[STUDY MATERIAL Boundary: Start]

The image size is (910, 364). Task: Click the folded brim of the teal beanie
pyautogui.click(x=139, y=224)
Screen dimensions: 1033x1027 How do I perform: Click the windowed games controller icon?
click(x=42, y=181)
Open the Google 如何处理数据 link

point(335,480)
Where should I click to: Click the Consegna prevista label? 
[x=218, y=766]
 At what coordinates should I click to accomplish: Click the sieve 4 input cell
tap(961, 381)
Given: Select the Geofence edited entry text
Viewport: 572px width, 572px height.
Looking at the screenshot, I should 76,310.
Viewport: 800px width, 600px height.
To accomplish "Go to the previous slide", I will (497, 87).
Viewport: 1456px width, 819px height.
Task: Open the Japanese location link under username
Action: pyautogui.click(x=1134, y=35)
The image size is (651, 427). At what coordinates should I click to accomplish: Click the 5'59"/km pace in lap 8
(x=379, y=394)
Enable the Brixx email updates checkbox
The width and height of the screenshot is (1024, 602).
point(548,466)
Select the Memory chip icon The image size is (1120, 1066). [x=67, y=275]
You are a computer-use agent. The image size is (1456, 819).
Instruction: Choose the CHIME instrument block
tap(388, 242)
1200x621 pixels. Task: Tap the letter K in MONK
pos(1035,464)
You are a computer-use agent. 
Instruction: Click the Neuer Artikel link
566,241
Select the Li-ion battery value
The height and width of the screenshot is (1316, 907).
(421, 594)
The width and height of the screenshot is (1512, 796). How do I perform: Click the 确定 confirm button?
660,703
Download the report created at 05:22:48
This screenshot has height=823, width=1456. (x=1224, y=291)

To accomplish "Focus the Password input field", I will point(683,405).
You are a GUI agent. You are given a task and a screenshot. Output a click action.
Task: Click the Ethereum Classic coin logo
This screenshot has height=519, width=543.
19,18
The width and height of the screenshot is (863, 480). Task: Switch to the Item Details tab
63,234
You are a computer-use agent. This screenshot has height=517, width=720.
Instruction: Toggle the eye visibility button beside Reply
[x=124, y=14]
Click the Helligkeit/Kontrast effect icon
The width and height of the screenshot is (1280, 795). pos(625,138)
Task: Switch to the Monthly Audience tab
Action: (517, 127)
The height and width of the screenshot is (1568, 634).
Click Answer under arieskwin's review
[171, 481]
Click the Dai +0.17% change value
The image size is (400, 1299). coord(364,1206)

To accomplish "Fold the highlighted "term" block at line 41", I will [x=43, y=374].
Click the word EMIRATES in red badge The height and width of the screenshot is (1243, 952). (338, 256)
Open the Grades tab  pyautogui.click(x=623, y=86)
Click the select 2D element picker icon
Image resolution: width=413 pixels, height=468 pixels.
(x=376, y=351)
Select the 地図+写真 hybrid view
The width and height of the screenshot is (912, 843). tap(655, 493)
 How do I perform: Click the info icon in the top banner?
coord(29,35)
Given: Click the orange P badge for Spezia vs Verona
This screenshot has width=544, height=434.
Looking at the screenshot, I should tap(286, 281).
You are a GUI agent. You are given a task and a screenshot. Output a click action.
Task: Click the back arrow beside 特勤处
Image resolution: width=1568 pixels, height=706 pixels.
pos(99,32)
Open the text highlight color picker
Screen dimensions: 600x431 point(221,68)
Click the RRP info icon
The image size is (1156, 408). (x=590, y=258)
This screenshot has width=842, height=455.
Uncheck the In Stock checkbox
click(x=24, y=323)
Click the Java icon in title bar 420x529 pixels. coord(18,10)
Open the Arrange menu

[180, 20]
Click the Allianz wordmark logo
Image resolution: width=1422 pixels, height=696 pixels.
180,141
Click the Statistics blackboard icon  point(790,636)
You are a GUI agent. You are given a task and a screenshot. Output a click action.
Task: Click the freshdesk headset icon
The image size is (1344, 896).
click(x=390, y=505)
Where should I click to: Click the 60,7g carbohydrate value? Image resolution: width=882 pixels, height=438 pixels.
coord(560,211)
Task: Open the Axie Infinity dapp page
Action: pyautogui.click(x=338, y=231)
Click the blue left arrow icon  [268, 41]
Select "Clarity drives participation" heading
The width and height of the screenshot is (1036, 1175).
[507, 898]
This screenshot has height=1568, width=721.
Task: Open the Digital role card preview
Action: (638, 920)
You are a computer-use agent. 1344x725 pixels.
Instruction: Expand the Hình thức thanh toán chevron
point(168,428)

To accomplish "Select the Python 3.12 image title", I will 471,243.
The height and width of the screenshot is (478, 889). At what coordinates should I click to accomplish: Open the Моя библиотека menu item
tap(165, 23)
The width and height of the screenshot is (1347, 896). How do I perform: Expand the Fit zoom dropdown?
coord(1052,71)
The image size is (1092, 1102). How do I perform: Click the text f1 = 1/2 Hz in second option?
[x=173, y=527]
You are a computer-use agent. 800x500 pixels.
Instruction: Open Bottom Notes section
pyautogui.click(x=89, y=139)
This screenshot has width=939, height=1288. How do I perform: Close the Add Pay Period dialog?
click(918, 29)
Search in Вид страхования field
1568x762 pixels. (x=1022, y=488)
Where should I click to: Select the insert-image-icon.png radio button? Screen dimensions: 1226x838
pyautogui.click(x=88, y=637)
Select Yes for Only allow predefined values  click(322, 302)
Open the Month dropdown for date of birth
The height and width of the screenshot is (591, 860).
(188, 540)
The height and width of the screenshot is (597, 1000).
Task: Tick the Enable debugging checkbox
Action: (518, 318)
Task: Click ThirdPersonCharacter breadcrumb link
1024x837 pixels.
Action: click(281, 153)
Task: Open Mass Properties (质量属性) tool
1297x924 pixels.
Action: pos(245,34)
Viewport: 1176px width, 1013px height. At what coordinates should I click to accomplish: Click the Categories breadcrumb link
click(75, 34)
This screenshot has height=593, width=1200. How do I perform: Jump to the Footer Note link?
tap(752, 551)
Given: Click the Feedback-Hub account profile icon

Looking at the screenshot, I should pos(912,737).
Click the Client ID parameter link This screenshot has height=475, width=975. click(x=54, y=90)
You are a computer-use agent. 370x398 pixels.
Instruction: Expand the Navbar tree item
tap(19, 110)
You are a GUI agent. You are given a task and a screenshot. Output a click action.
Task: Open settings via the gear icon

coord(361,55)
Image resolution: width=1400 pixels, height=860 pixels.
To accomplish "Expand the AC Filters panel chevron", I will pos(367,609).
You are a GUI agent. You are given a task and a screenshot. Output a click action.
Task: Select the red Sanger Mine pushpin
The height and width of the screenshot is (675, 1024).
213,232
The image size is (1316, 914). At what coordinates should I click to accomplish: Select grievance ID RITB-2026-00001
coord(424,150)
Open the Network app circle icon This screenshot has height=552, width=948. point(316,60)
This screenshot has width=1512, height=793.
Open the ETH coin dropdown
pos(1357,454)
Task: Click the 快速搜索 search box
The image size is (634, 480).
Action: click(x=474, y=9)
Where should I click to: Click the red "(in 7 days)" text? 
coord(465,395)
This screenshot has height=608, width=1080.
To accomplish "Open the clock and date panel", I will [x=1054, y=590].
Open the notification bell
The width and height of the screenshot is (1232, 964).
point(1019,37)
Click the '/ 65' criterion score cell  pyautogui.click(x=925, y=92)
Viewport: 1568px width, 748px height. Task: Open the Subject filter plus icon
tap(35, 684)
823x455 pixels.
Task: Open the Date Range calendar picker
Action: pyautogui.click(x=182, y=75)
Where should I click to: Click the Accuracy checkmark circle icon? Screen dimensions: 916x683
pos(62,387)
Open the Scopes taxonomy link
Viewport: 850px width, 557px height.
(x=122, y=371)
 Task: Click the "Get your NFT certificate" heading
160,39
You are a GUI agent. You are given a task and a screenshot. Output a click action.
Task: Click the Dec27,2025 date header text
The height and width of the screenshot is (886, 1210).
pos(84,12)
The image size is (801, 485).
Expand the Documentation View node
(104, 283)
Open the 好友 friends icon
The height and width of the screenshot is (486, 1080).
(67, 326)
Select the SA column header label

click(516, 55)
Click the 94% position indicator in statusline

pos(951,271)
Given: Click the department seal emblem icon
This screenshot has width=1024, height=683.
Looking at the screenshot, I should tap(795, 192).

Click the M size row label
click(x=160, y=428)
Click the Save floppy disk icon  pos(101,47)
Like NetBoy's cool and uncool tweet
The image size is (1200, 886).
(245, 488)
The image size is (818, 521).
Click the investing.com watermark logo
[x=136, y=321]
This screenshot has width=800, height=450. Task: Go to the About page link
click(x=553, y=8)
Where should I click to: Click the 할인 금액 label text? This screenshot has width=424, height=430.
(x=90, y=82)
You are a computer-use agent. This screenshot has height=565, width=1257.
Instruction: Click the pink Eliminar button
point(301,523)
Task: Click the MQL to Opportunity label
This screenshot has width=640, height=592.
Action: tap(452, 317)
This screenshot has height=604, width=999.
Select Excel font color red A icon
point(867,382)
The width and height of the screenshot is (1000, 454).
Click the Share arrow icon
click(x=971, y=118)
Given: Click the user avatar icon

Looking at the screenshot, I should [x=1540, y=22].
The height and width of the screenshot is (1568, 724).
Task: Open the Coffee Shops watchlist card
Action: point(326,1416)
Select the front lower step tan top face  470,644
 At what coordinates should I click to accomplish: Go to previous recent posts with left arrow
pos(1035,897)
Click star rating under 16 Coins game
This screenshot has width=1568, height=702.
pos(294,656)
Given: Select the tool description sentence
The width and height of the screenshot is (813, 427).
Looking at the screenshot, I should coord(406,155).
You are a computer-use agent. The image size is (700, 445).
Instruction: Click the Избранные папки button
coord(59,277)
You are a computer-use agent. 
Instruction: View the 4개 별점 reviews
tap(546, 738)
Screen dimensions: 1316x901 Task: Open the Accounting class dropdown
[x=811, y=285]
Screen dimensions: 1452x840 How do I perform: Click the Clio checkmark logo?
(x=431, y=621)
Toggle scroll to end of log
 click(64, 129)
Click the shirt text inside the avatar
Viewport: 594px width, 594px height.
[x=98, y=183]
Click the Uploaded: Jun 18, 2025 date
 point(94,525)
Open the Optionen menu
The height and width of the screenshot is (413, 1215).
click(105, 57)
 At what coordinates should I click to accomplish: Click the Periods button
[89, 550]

[STUDY MATERIAL Boundary: End]

Transcribe each line of the data above, unaltered, from the one where "Open the ETH coin dropdown" appears to the one where "Task: Click the MQL to Opportunity label" appears, inclusive of both.

Open the ETH coin dropdown
pos(1357,454)
Task: Click the 快速搜索 search box
The image size is (634, 480).
Action: click(x=474, y=9)
Where should I click to: Click the red "(in 7 days)" text? 
coord(465,395)
This screenshot has height=608, width=1080.
To accomplish "Open the clock and date panel", I will [x=1054, y=590].
Open the notification bell
The width and height of the screenshot is (1232, 964).
point(1019,37)
Click the '/ 65' criterion score cell  pyautogui.click(x=925, y=92)
Viewport: 1568px width, 748px height. Task: Open the Subject filter plus icon
tap(35, 684)
823x455 pixels.
Task: Open the Date Range calendar picker
Action: pyautogui.click(x=182, y=75)
Where should I click to: Click the Accuracy checkmark circle icon? Screen dimensions: 916x683
pos(62,387)
Open the Scopes taxonomy link
Viewport: 850px width, 557px height.
(x=122, y=371)
 Task: Click the "Get your NFT certificate" heading
160,39
You are a GUI agent. You are given a task and a screenshot. Output a click action.
Task: Click the Dec27,2025 date header text
The height and width of the screenshot is (886, 1210).
pos(84,12)
The image size is (801, 485).
Expand the Documentation View node
(104, 283)
Open the 好友 friends icon
The height and width of the screenshot is (486, 1080).
(67, 326)
Select the SA column header label

click(516, 55)
Click the 94% position indicator in statusline

pos(951,271)
Given: Click the department seal emblem icon
This screenshot has width=1024, height=683.
Looking at the screenshot, I should tap(795, 192).

Click the M size row label
click(x=160, y=428)
Click the Save floppy disk icon  pos(101,47)
Like NetBoy's cool and uncool tweet
The image size is (1200, 886).
(245, 488)
The image size is (818, 521).
Click the investing.com watermark logo
[x=136, y=321]
This screenshot has width=800, height=450. Task: Go to the About page link
click(x=553, y=8)
Where should I click to: Click the 할인 금액 label text? This screenshot has width=424, height=430.
(x=90, y=82)
You are a computer-use agent. This screenshot has height=565, width=1257.
Instruction: Click the pink Eliminar button
point(301,523)
Task: Click the MQL to Opportunity label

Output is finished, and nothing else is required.